第61回 若々旦那の逆襲|学会誌・学術印刷全般・学会業務受託など、文化学術の発展に貢献する中西印刷

第61回 若々旦那の逆襲

 「若々旦那」というのは、私がちょうど一年前の本欄で提唱した言葉である。一言で言えば、電算第2世代の経営者、印刷のそれもプリプレスに関してはコンピュータしか知らない世代のことだ。我々、電算第1世代を「若旦那」というなら、この世代はさらに若く「若々旦那」としか名付けようがないところから、そう呼んだ。


 どうやら、「若々旦那」たちに、「若々旦那」の名称は気にいってもらえたようだ。講演などで地方に行くと、「私『若々旦那』です」と自己紹介する若い経営者にお目にかかることが多い。これは「印刷雑誌」がよく読まれているということでもあり、この面でもめでたいですね。みなさん元気にコンピュータととりくんで、この不況下にも確たる実績をあげているようで、この不景気の中、たのもしいかぎりだ。

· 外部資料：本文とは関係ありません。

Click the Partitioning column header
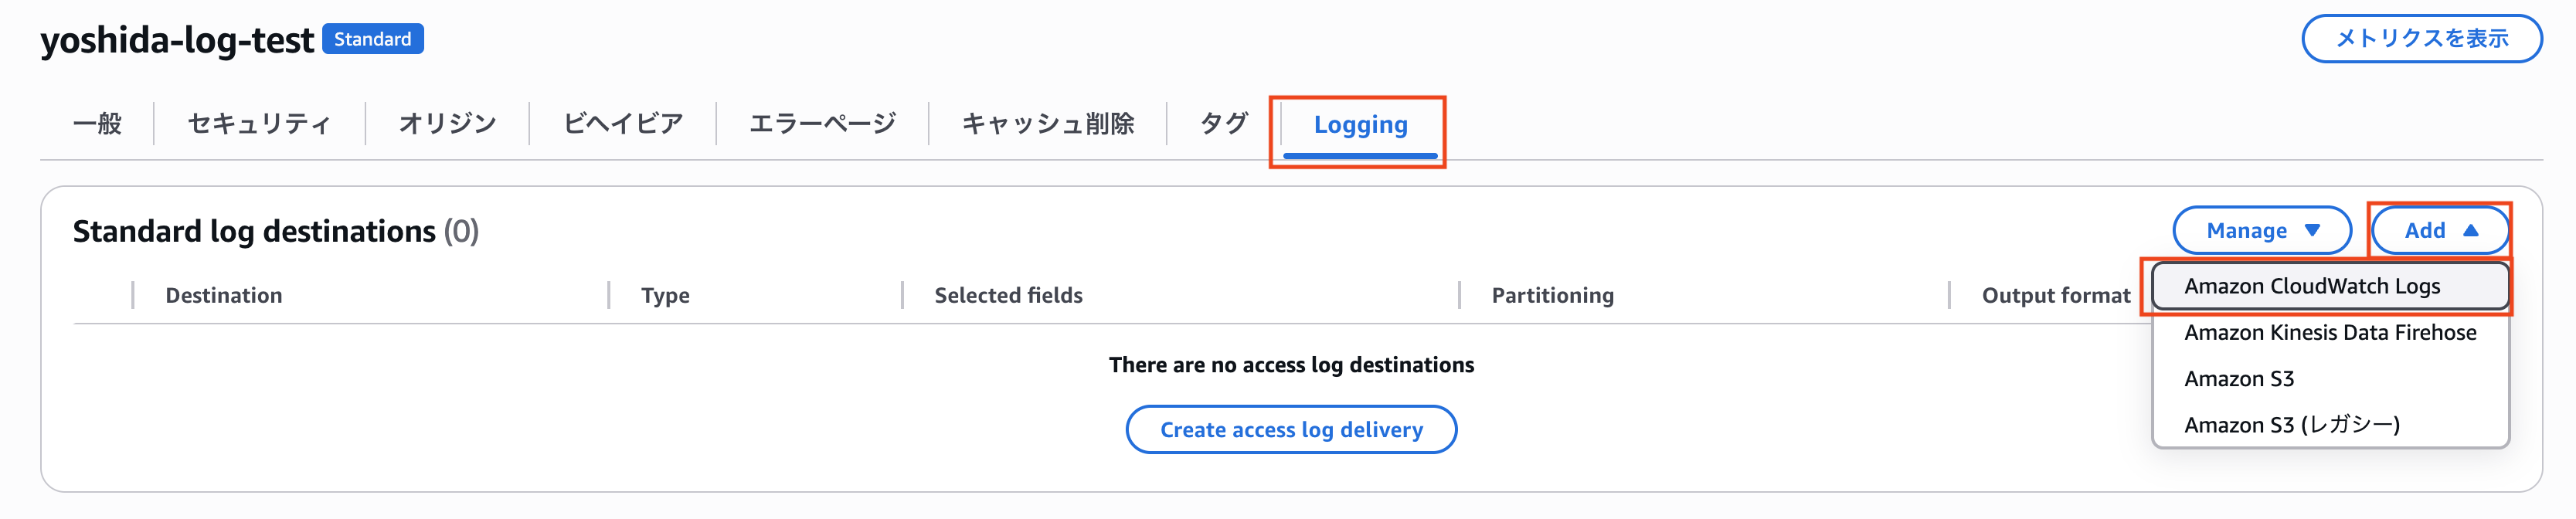The image size is (2576, 519). pos(1552,296)
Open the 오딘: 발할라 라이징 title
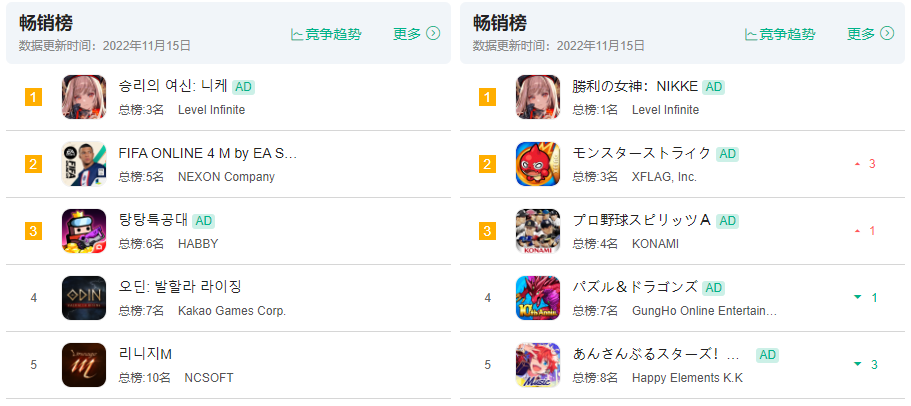Screen dimensions: 911x406 (180, 286)
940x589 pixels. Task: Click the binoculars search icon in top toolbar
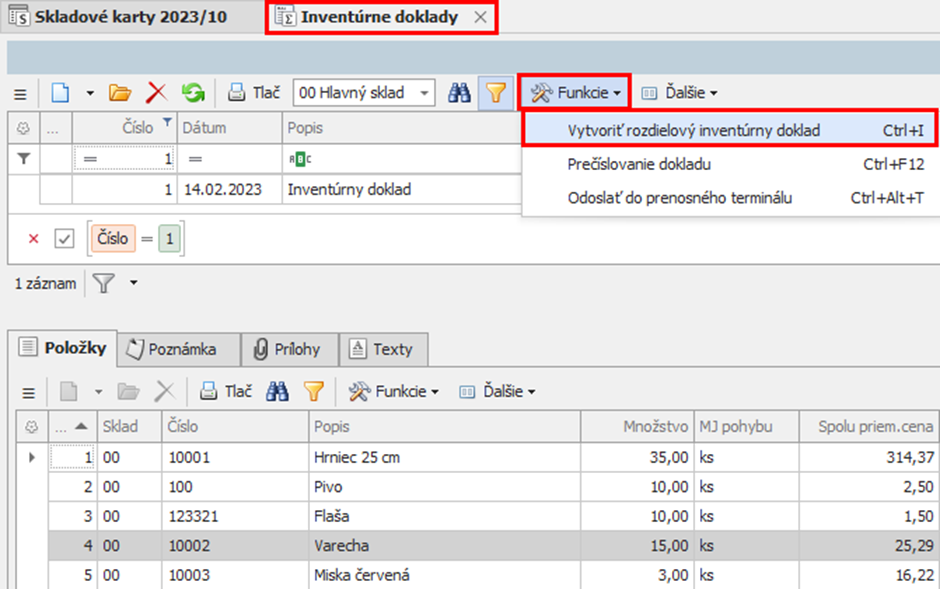point(459,93)
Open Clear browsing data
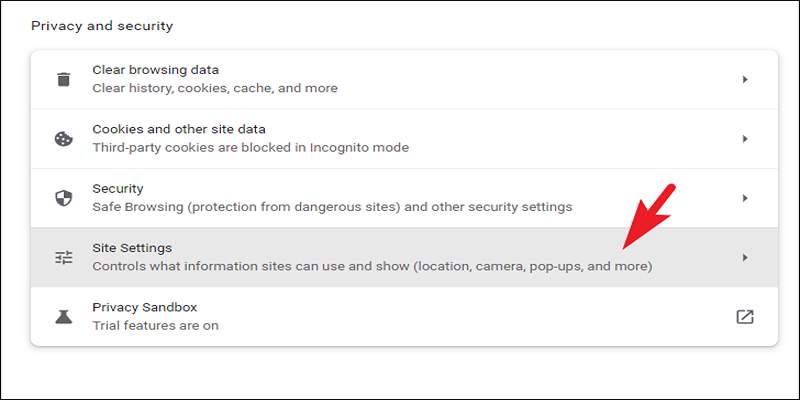 [155, 70]
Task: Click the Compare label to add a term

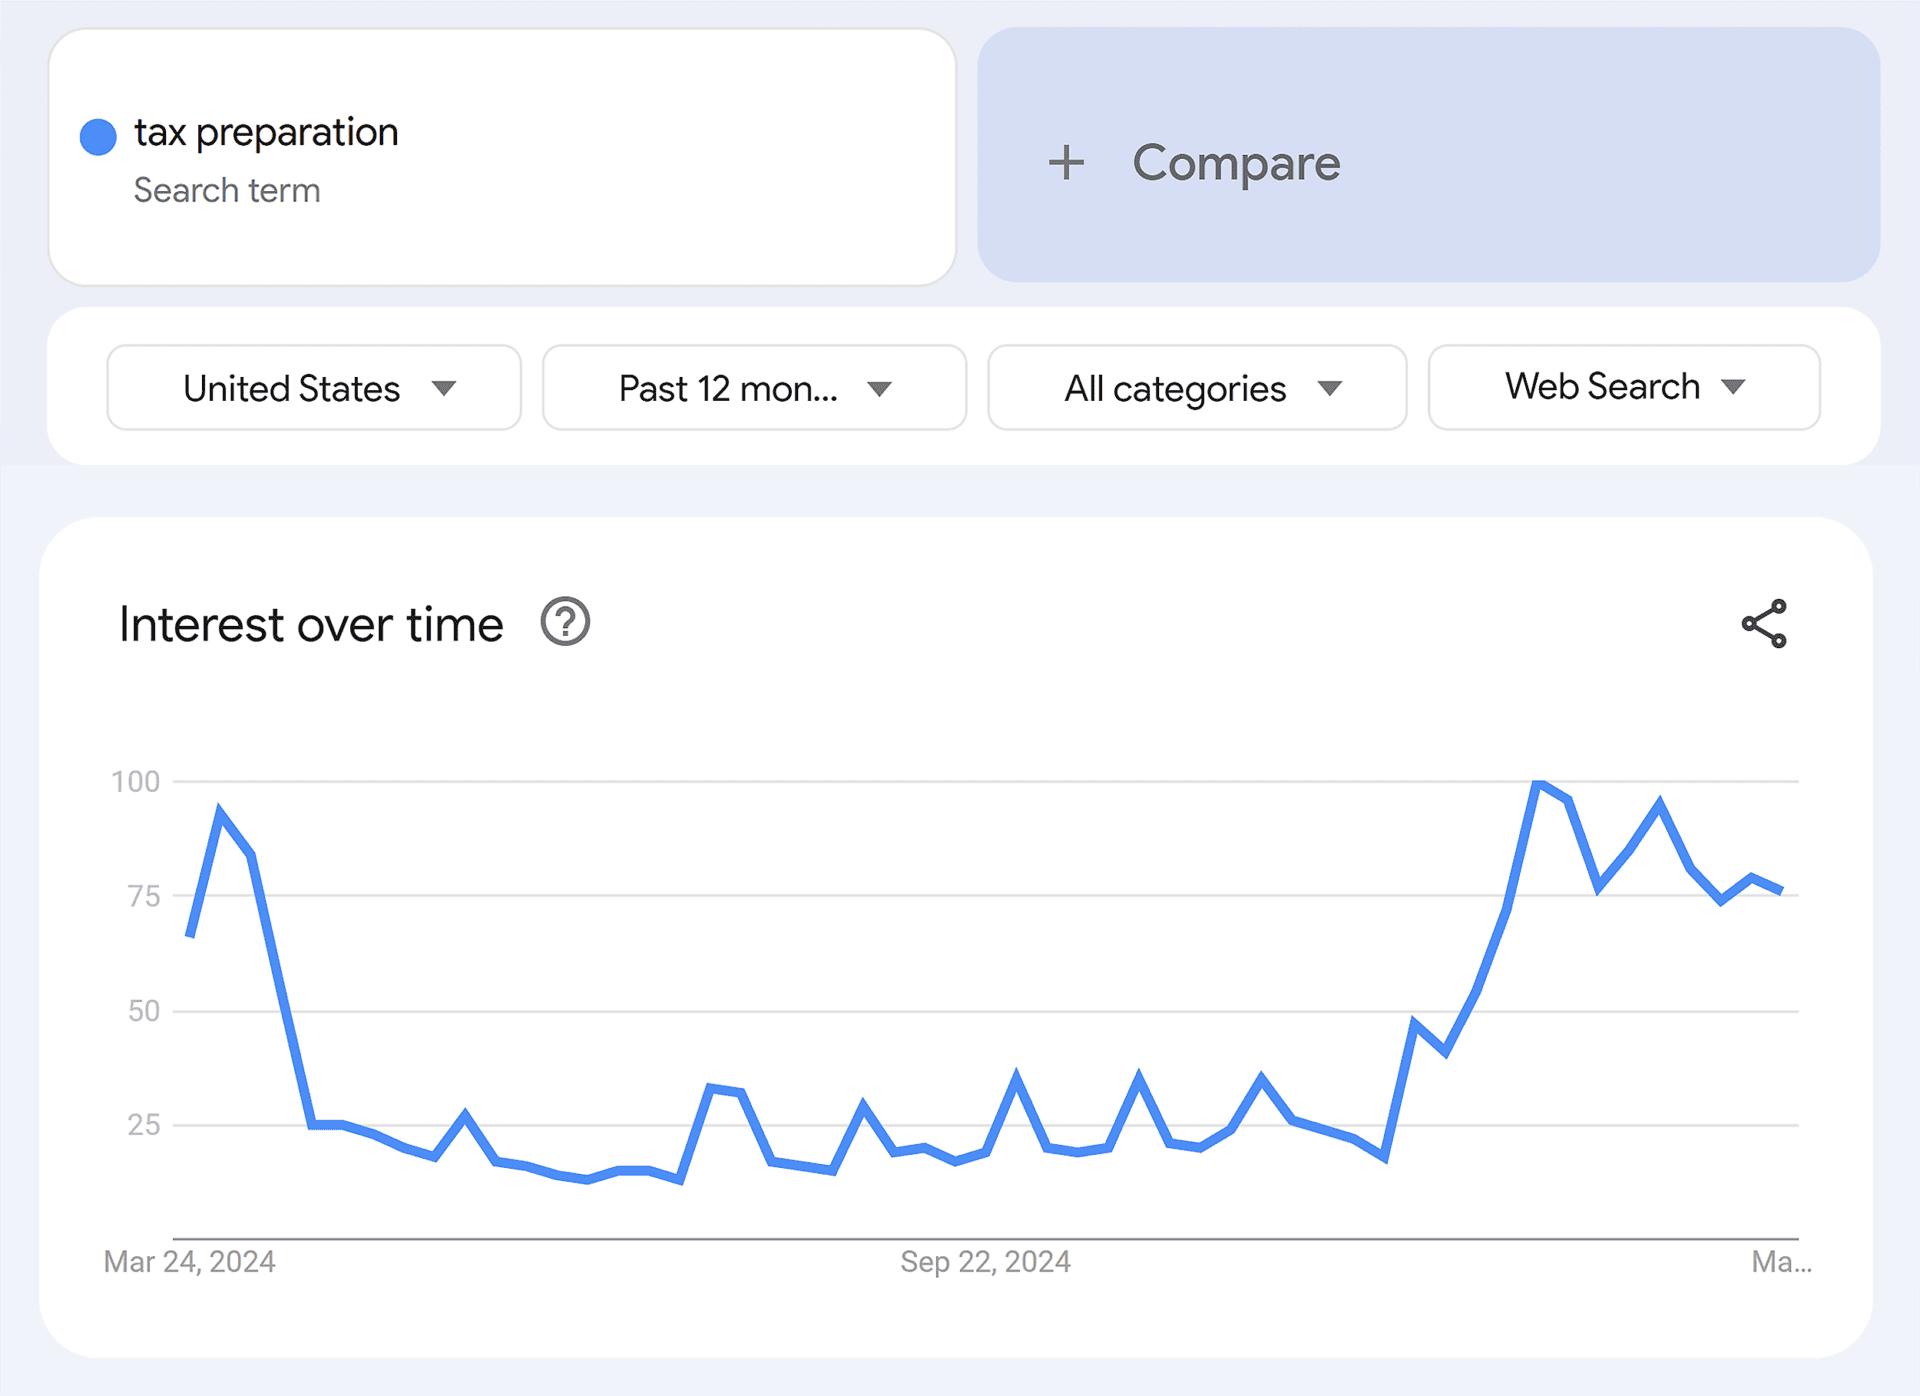Action: 1236,163
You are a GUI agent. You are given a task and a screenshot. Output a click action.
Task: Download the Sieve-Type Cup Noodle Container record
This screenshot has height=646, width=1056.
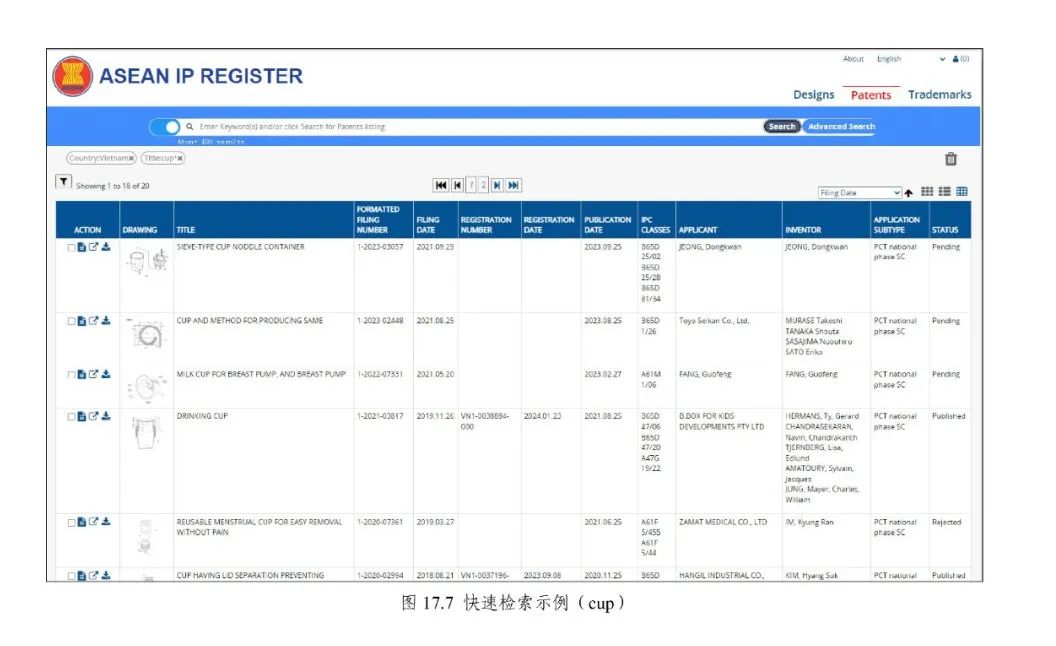tap(106, 247)
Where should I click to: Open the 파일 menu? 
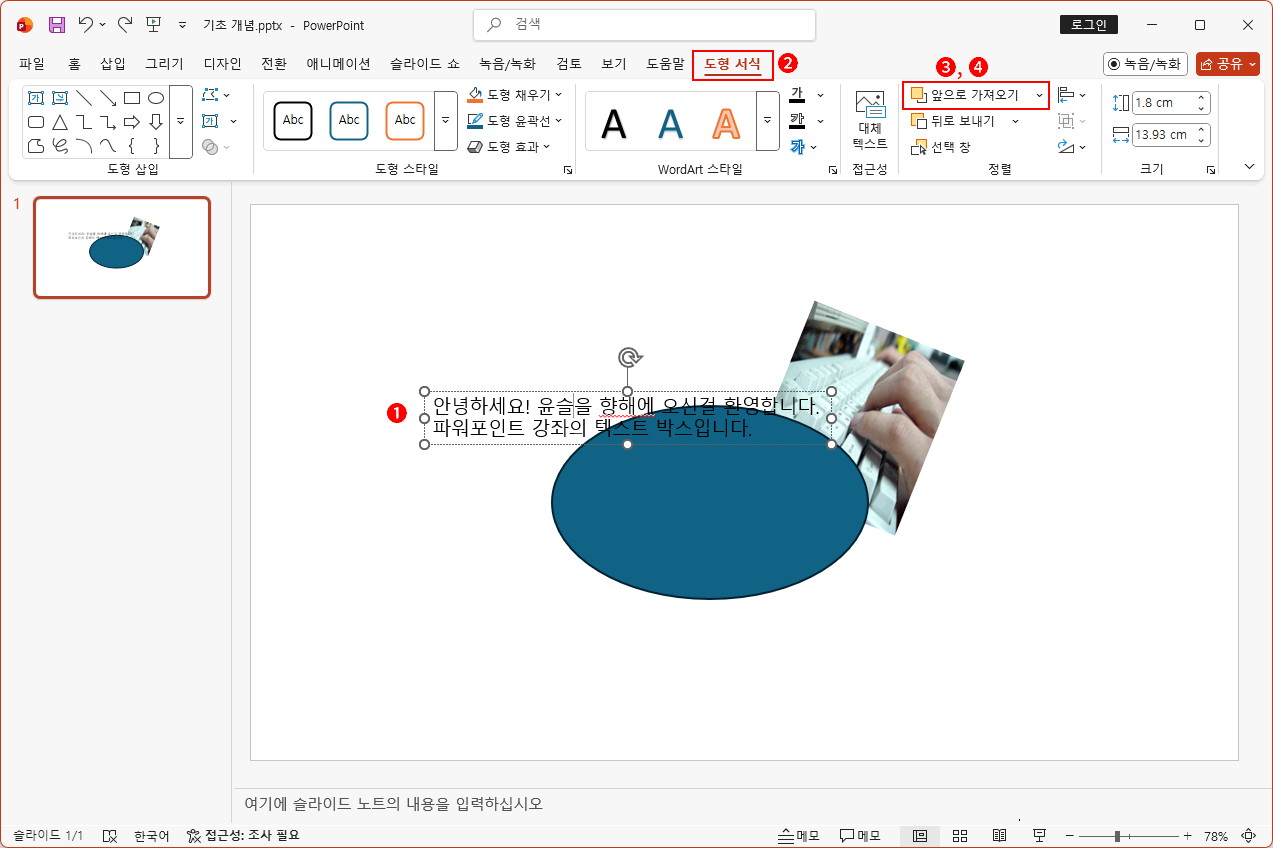pyautogui.click(x=31, y=62)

 「若々旦那」のうらやましいところは、仲間がいるということだ。私たちの世代では、電算写植に取り組んだとき、技術者はいても、コンピュータに夢と愛情をもっている経営者などあまりいなかった。すくなくとも経験の深い先輩はいなかった。「若々旦那」は、どうやら仲間が多そうだ。インターネットで、電子メイルで、全国をまたにかけて情報をやりとりしている。あるいは海外ともやりとりをしているのかもしれない。


 連中、コンピュータが好きだ。会社にも自宅にもコンピュータをもっている上に、モバイルコンピュータを手放さない。インターネットは自分の庭のようなものだし、コンピュータのプログラムぐらいはなんなく書く。この世代は小学校でファミコン、中学校でパソコンをさわり出しているから、コンピュータを遊び道具ぐらいにしか思っていない。


 「若々旦那」は、従来の印刷の概念など、まったく意に介していない。紙がなくなることなど、なにも恐れていない。紙の上に印字することだけが印刷だとは思っていないからだ。そして、CD-ROMやインターネットをこともなげに商品化してしまう。さあ、こんな連中が、今から10年もすると業界の中堅になってくるわけだ。


 ただ、「若々旦那」の諸君には言っておきたいのだが、業界の先輩と話が通じないからといって、自分たちで群れているだけではだめだ。それでは事業に広がりがない。私も、この年までコンピュータ一本でつっ走ってきたけれど、今になって、古い業界人の知恵というものに感服することが多くなった。紙を徹底的に利用し尽くすという、物がないときに育った世代の業界人の発想は、行くところまで行ってしまったコンピュータの使用法に新しい見方を与える。


 まず、工業組合や業界団体へ言って、話をしてみよう。「行っても話が通じない」「コンピュータを知らないことを自慢しあう老人ばかり」「電子メイルで会議の通知がこない」などなど、いいたいことは多々あろう。でも、そういって忌避していたら、せっかくの知恵が「印刷の知恵」というものが君たちの世代でとぎれてしまう。組版や印刷そのものの美しさをコンピュータを通じて実現することも、「若々旦那」の使命ではないか。わたしたちの親の世代が、活版で、手動写植で実現しようとしてきた組版の美しさというものをインターネットで実現する、オンラインジャーナルで実現する。そのことも印刷で育ててもらったものの義務ではないかな。


 そして、業界のみなさん。「若々旦那」を暖かく迎えてやってください。連中、生意気かもしれないけれど、「印刷」を愛しているのは間違いない。ちょっとそれがあなたがたの目からは「印刷」に見えないだけです。


 がんばれ「若々旦那」。君達が日本の印刷の未来を背負っているのだ。